В его номере лежал убитый адвокат. Профессор бросился к нему, но понял что того ничто уже не сможет спасти. Шею адвоката перетягивал какой-то шнурок или лента. Адвокат был мертв. Единственной мыслью Заманского была мысль о спасении, хотя он все уже понял. Он бросился звонить: не все ли равно куда, в скорую, милицию… Он плохо помнит. В конце концов он оставил телефонную трубку в покое. И стал лихорадочно соображать. Больные, бредовые мысли. И единственная отчетливая — мысль о наказании, о том, что все посчитают его причастным к преступлению, а, возможно, и самим убийцей.
А он очень хотел завершить свою работу. Конечно, это его не оправдывает. Но он очень этого хотел. Это была единственная мысль. Это была единственная ошибка. Это было молниеносное решение под воздействием сильнейшего стресса. Он, даже не оглядываясь по сторонам и не думая, что его могут заметить, вытащил труп через черный ход и оттащил к ближайшим деревьям. Он вновь посмотрел на шнурок, опоясавший шею задушенного, но не в состоянии что-либо соображать, бросился назад в гостиницу.

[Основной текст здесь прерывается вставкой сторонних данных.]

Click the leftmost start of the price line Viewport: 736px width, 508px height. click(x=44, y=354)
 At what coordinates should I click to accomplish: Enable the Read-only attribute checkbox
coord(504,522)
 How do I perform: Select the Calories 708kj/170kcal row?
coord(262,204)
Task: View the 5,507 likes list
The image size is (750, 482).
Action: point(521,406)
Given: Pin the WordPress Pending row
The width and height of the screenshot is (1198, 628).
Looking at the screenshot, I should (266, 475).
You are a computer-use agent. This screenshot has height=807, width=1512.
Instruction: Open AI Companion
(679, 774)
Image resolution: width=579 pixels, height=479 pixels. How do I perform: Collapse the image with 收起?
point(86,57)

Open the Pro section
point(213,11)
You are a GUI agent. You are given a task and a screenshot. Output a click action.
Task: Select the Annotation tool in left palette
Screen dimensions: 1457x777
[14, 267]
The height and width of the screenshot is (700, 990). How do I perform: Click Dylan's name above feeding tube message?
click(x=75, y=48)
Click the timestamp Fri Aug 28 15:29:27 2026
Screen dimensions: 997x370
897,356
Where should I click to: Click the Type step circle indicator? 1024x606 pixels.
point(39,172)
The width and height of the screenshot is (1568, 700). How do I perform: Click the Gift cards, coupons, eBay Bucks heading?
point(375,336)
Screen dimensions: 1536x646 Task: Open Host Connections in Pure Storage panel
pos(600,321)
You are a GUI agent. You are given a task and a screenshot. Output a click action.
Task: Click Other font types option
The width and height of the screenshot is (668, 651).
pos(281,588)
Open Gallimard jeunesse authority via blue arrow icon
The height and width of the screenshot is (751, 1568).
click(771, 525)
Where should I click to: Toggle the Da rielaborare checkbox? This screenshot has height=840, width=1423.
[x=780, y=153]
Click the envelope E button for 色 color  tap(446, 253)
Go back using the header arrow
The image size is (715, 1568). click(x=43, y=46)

Вот тогда его, убегающего, заметил Угрюмый. И — лежащего на земле адвоката. Он бросился к нему и, приблизившись, увидел, что тот мертв. Он понял, что его убил Заманский. Но вспомнив о своей дочери, которой никто не может помочь кроме профессора. Он стащил с шеи убитого шнурок, который, по его разумению, наверняка принадлежал Заманскому, и забросил его подальше в кусты. Неизвестно на что рассчитывал Угрюмый. В любом случае надежда на спасение дочери была в руках одного Заманского.
А потом раздал душераздирающий крик Ли-Ли. И Заманский испугался. И не сразу выбежал на улицу, сославшись впоследствии на действие снотворного (которое он никогда не принимал). Позднее Заманский все-таки оказался среди людей, окруживших труп. К этому времени он уже осознал, что адвокат был задушен шнурком одного из его ботинка. Он видел, что арестовали Угрюмого.